Docstoc

How Bits and Bytes Work

Document Sample
How Bits and Bytes Work Powered By Docstoc
					How Bits and Bytes Work
by Marshall Brain
If you have used a computer for more than five
minutes, then you have heard the words bits and
bytes. Both RAM and hard disk capacities are
measured in bytes, as are file sizes when you
examine them in a file viewer.

You might hear an advertisement that says, "This
computer has a 32-bit Pentium processor with 64
megabytes of RAM and 2.1 gigabytes of hard
disk space." And many HowStuffWorks articles
talk about bytes (for example, How CDs Work). In
this article, we will discuss bits and bytes so that
you have a complete understanding.


Decimal Numbers
The easiest way to understand bits is to compare them to something you know: digits.

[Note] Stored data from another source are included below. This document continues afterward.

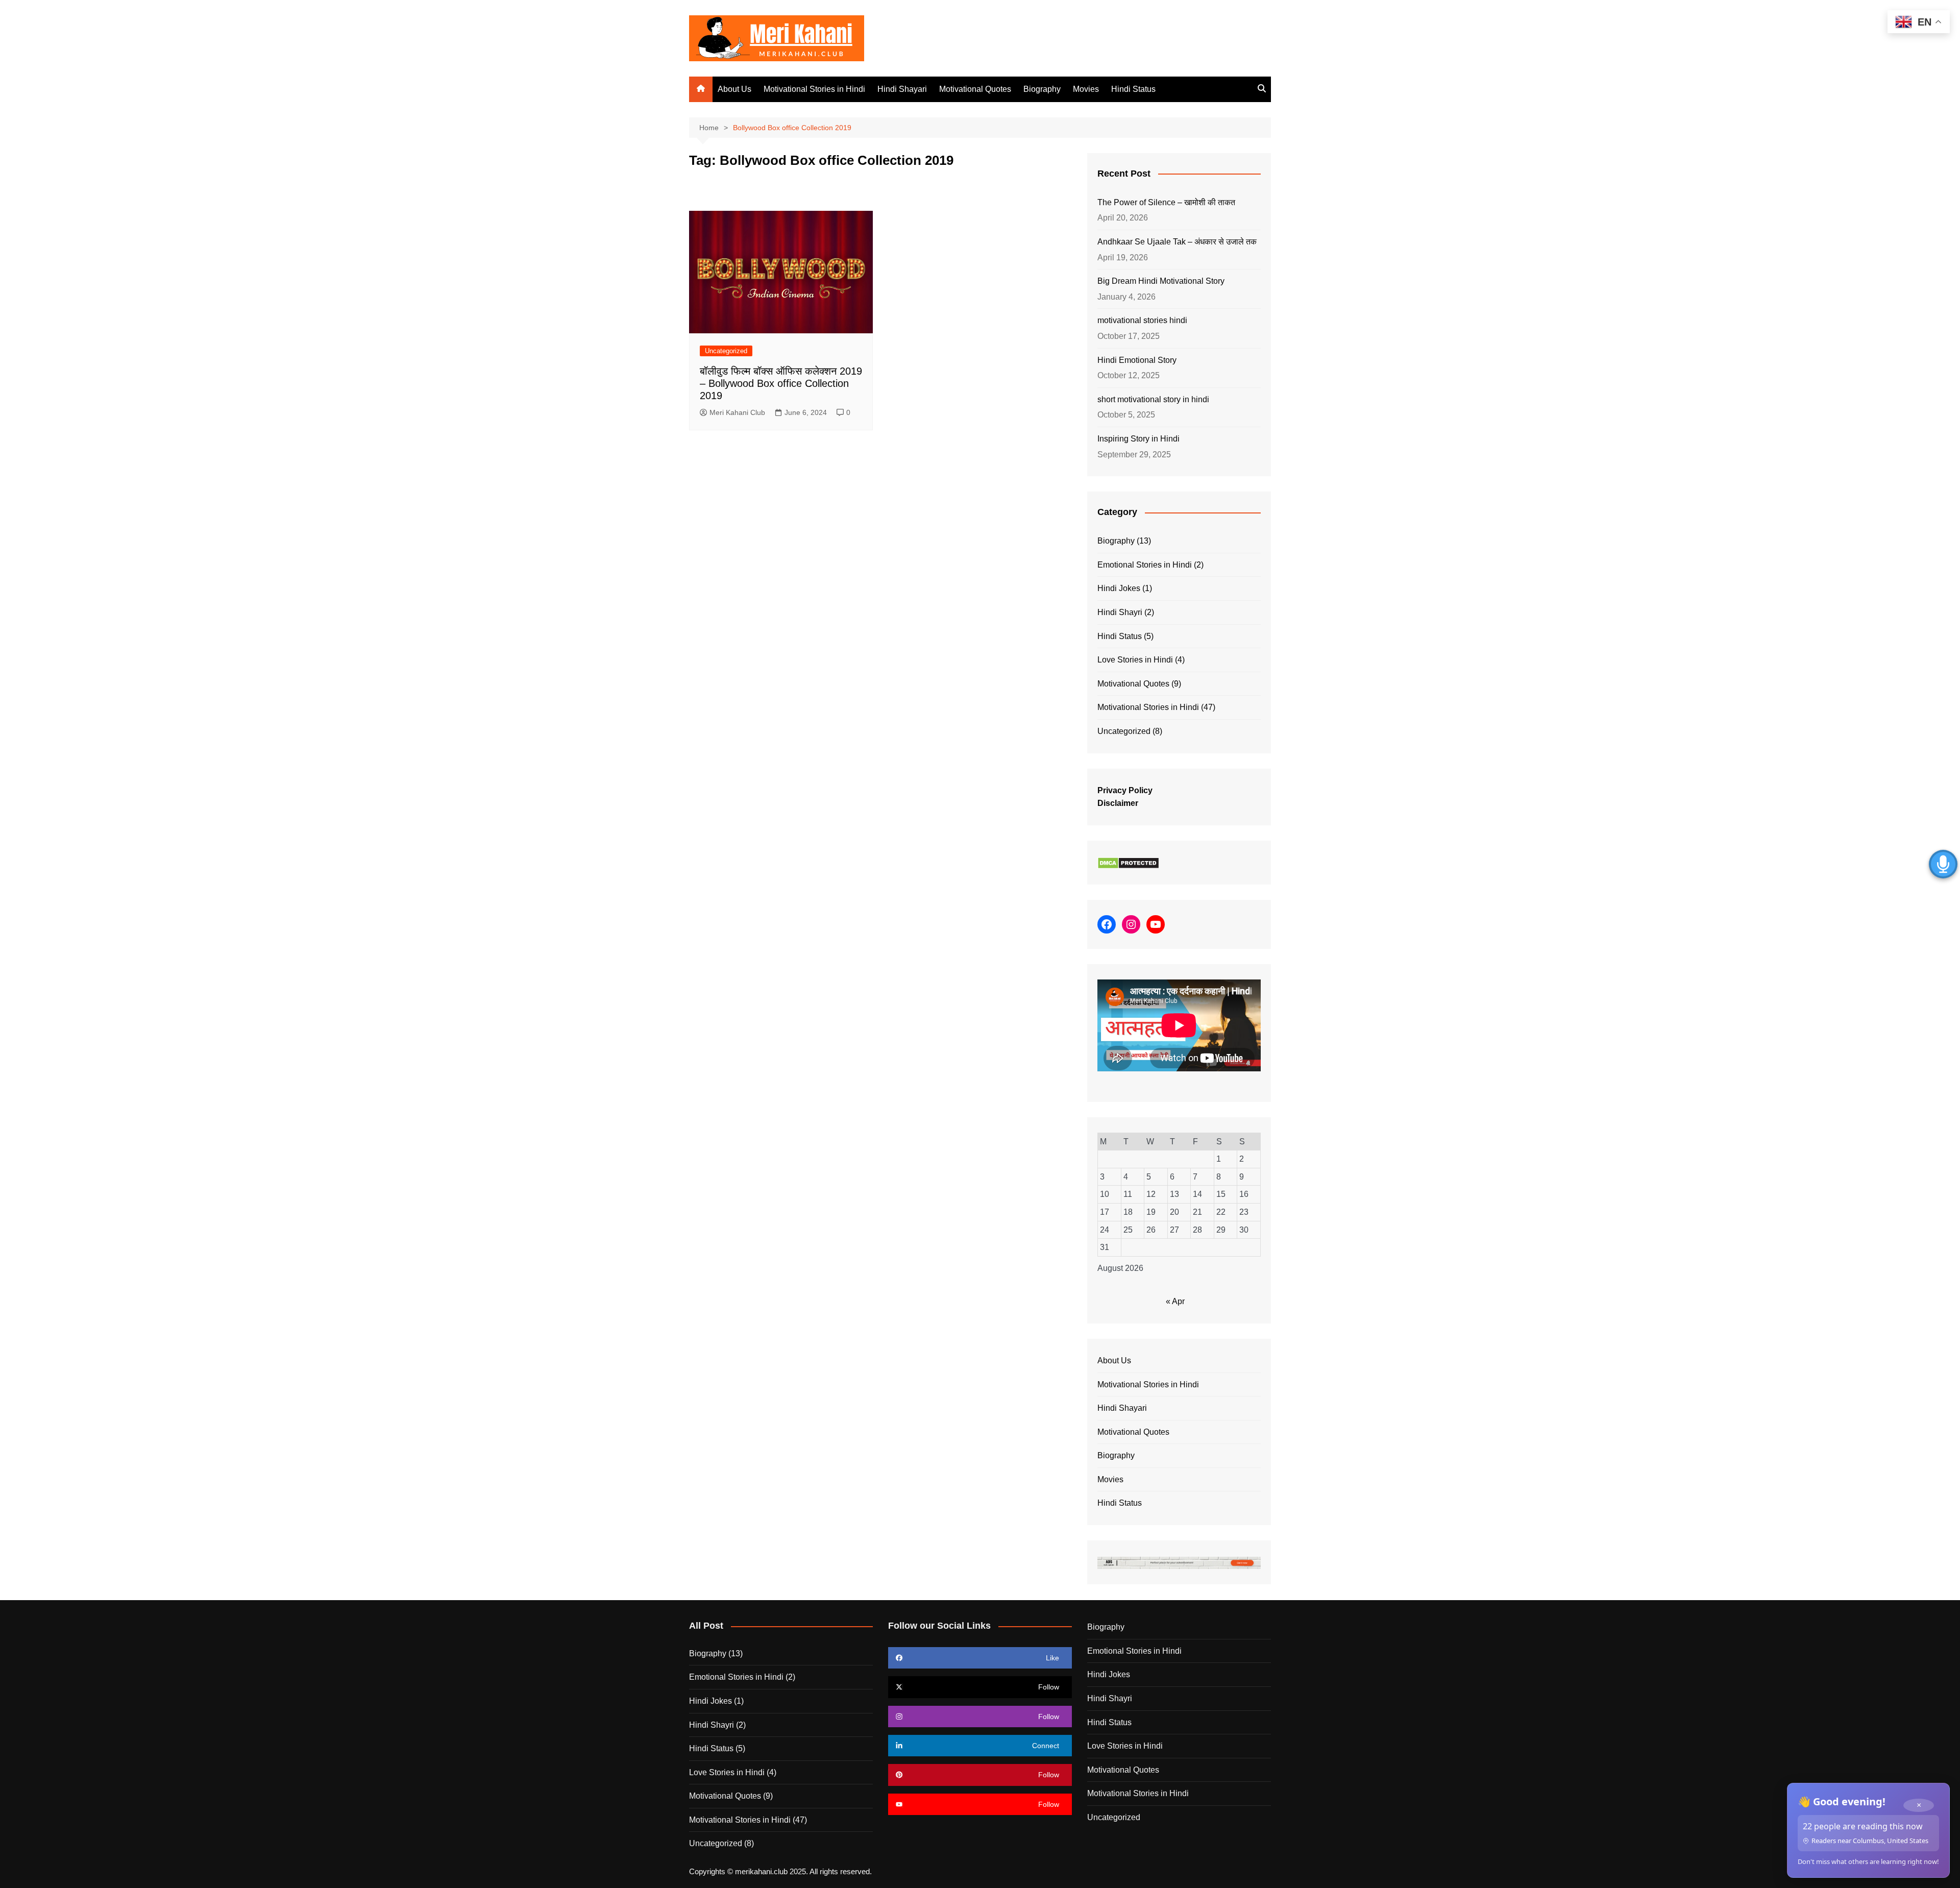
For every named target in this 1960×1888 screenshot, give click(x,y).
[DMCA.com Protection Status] (1128, 862)
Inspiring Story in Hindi (1138, 438)
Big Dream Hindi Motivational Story (1160, 281)
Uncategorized (726, 351)
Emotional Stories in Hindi (1144, 564)
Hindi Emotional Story (1137, 360)
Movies (1086, 89)
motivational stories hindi (1142, 320)
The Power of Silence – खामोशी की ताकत (1166, 202)
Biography (1042, 89)
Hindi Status (1133, 89)
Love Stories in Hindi (1135, 659)
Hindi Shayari (902, 89)
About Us (734, 89)
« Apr (1175, 1301)
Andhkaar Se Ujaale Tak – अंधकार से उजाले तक (1177, 241)
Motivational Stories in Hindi (814, 89)
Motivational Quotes (975, 89)
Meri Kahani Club (737, 412)
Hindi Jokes (1118, 588)
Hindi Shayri (1119, 612)
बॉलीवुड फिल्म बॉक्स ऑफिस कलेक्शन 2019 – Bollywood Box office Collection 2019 (781, 383)
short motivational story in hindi (1153, 399)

A digit is a
single place that can hold numerical values between 0 and 9. Digits are normally combined
together in groups to create larger numbers. For example, 6,357 has four digits. It is understood
that in the number 6,357, the 7 is filling the "1s place," while the 5 is filling the 10s place, the 3 is
filling the 100s place and the 6 is filling the 1,000s place. So you could express things this way if
you wanted to be explicit:

                    (6 * 1000) + (3 * 100) + (5 * 10) + (7 * 1) = 6000 + 300 + 50 + 7 = 6357

Another way to express it would be to use powers of 10. Assuming that we are going to
represent the concept of "raised to the power of" with the "^" symbol (so "10 squared" is written
as "10^2"), another way to express it is like this:

             (6 * 10^3) + (3 * 10^2) + (5 * 10^1) + (7 * 10^0) = 6000 + 300 + 50 + 7 = 6357

What you can see from this expression is that each digit is a placeholder for the next higher
power of 10, starting in the first digit with 10 raised to the power of zero.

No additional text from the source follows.